12h30 l’estomac de Nolwenn sonne. Elle est réglée comme un coucou Suisse, et quand l’heure de la tartine a retentit, il ne faut pas plaisanter avec ça. Arrêt à Oudon où le café du Hâvre nous offre les meilleurs des plats. Une soupe dont la finesse aromatique nous fait prolonger le repas jusqu’au désert et recharger les batteries. Réellement et concrètement.
Nous y travaillerons tout le début d’après-midi, ordinateurs en actions et café en compagnon. Il nous faut envoyer le premier jet du résumé du pitch de notre récit qui s’écrit. Un futur programmateur (on croise les doigts) en a besoin pour le 3 octobre au cours d’une réunion décisionnaire.
A Oudon, traversée de pont pour rouler sur la rive gauche.
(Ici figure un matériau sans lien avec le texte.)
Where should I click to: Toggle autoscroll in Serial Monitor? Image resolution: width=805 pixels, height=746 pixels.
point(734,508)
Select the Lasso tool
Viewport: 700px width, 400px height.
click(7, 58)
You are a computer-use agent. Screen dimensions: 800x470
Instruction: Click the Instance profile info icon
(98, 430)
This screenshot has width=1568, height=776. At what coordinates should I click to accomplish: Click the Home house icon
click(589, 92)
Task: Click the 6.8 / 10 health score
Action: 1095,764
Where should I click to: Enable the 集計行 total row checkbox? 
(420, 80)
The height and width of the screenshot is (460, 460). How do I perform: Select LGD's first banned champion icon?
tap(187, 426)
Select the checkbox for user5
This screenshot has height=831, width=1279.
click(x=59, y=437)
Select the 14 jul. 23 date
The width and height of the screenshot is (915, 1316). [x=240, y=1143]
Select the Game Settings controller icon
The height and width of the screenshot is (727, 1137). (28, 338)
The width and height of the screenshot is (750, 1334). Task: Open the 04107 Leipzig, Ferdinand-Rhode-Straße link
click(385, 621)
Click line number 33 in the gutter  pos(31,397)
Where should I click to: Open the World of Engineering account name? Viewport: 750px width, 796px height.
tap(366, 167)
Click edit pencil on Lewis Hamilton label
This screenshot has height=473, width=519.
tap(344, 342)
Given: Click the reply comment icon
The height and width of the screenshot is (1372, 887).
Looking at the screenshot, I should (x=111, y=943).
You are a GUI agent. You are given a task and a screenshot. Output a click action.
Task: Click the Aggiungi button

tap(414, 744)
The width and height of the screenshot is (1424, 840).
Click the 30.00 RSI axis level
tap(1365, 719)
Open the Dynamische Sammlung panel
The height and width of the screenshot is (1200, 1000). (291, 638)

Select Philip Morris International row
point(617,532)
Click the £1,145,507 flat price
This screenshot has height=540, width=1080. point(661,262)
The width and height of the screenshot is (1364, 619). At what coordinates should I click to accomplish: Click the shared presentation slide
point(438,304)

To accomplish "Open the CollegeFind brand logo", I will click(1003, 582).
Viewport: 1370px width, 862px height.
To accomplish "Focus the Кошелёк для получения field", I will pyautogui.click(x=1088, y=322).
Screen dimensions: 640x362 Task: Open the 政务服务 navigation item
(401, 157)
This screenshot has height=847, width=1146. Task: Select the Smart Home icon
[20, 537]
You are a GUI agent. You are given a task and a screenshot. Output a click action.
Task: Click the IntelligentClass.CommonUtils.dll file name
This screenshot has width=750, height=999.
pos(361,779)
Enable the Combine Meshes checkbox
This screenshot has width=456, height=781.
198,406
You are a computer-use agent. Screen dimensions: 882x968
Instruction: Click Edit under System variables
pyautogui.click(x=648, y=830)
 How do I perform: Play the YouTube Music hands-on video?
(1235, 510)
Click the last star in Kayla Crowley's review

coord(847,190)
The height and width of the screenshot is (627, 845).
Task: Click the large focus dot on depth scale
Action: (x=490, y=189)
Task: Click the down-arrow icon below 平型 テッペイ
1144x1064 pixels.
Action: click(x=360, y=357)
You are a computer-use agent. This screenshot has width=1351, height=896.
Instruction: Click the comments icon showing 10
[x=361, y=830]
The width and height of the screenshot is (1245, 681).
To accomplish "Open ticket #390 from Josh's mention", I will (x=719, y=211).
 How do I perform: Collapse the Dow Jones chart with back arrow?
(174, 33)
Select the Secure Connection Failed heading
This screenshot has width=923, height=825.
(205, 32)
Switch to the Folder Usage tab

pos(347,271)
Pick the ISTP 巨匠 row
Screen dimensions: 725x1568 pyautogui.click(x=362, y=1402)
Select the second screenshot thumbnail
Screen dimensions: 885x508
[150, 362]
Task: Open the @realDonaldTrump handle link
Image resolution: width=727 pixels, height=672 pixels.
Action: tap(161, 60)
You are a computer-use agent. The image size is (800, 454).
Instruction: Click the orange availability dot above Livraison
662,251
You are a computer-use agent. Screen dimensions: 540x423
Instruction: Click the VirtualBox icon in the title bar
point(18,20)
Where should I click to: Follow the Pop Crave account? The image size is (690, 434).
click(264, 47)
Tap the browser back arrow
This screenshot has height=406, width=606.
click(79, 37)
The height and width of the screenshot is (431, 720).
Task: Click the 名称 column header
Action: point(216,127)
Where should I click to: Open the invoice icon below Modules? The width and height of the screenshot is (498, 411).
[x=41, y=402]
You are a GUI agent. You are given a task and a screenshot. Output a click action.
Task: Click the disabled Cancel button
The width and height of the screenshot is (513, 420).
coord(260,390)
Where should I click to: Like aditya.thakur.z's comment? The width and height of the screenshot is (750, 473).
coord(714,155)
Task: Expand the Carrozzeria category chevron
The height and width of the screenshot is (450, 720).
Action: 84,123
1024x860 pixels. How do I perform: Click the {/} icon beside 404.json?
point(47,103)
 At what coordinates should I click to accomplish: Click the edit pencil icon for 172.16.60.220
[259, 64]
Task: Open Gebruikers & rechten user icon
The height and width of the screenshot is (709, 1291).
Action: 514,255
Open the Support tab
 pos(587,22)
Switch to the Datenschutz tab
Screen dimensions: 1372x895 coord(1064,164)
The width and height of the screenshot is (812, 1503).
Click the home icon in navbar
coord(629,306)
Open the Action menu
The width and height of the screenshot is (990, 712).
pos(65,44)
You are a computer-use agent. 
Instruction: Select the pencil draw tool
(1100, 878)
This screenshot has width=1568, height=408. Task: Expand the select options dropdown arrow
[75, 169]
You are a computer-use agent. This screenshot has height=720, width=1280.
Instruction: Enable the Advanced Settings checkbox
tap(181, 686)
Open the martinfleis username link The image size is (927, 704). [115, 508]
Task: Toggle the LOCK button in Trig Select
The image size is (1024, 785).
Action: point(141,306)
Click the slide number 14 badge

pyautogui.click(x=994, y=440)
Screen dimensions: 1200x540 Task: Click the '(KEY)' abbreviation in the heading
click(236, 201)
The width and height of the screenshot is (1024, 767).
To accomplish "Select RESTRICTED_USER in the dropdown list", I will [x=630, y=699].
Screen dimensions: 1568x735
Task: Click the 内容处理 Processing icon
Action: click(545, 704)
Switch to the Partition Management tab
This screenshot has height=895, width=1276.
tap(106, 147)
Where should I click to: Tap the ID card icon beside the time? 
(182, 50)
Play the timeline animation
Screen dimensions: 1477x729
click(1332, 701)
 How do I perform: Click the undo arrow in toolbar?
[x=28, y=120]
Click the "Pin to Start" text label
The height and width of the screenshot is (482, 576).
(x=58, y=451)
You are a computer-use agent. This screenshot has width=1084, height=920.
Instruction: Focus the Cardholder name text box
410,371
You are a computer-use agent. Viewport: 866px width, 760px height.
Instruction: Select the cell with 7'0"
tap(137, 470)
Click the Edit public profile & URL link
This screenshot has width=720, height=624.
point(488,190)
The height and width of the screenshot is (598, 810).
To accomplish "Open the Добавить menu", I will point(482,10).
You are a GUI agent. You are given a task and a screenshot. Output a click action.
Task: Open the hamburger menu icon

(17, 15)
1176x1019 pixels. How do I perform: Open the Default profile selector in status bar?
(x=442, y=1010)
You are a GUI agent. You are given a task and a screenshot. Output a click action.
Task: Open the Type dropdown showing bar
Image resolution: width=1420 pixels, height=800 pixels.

A Thouaré-sur-Loire retraversée de pont pour reprendre la droite jusqu’à Nantes. De rives en rives, de ponts en ponts, Loire change. On le voit, on le sent, dans le vent, dans les vagues qu’il provoque sur le fleuve, dans le nombre de bateau présents sur les flots, la mer approche. La Lumière change. Au sol pourtant un carreau nous renseigne : "ici La Loire commence ». Si là, n’est pas la source… De quoi sommes-nous la source ?
Nantes. Nous arrivons par les passerelles traversants les voies ferrées et nous sommes déjà étourdis des bruits, de la densité des mouvements, de gens plus expressément activés par leur planning. Nous croisons beaucoup moins le regard du monde qui passe.
Anne et Tayeb nous accueille. Tayeb est un collègue du Rire médecin, un clown merveilleusement fou et un transmetteur de cet art remarquable. Metteur en scène aussi. Avec Julien Gigault , autre collègue, ils viennent de commettre un nouveau livre sur le sujet clownesque : https://www.boitealivres.com/livre/9782322503834-clown-en-trois-temps-essai-sur-la-definition-du-clown-julien-gigault-tayeb-hassini/
Les mots, le jus de pomme bio de Sainte-Luce-sur-Loire, les odeurs de cuisine qui mijote nous entraînent dans une belle joie du moment. Anne et Nolwenn ont pleins de connaissances communes et déchiffrent leurs réseaux artistiques en égrenant les noms des compagnies ou collègues mutuels. Salomé, leur plus jeune fille, est tapie sur le canapé. Le père et la fille ont fait la course hier et une déchirure musculaire l’a coupé dans sa vitesse.
La Loire nous suit. Un Chinon remplit nos verres.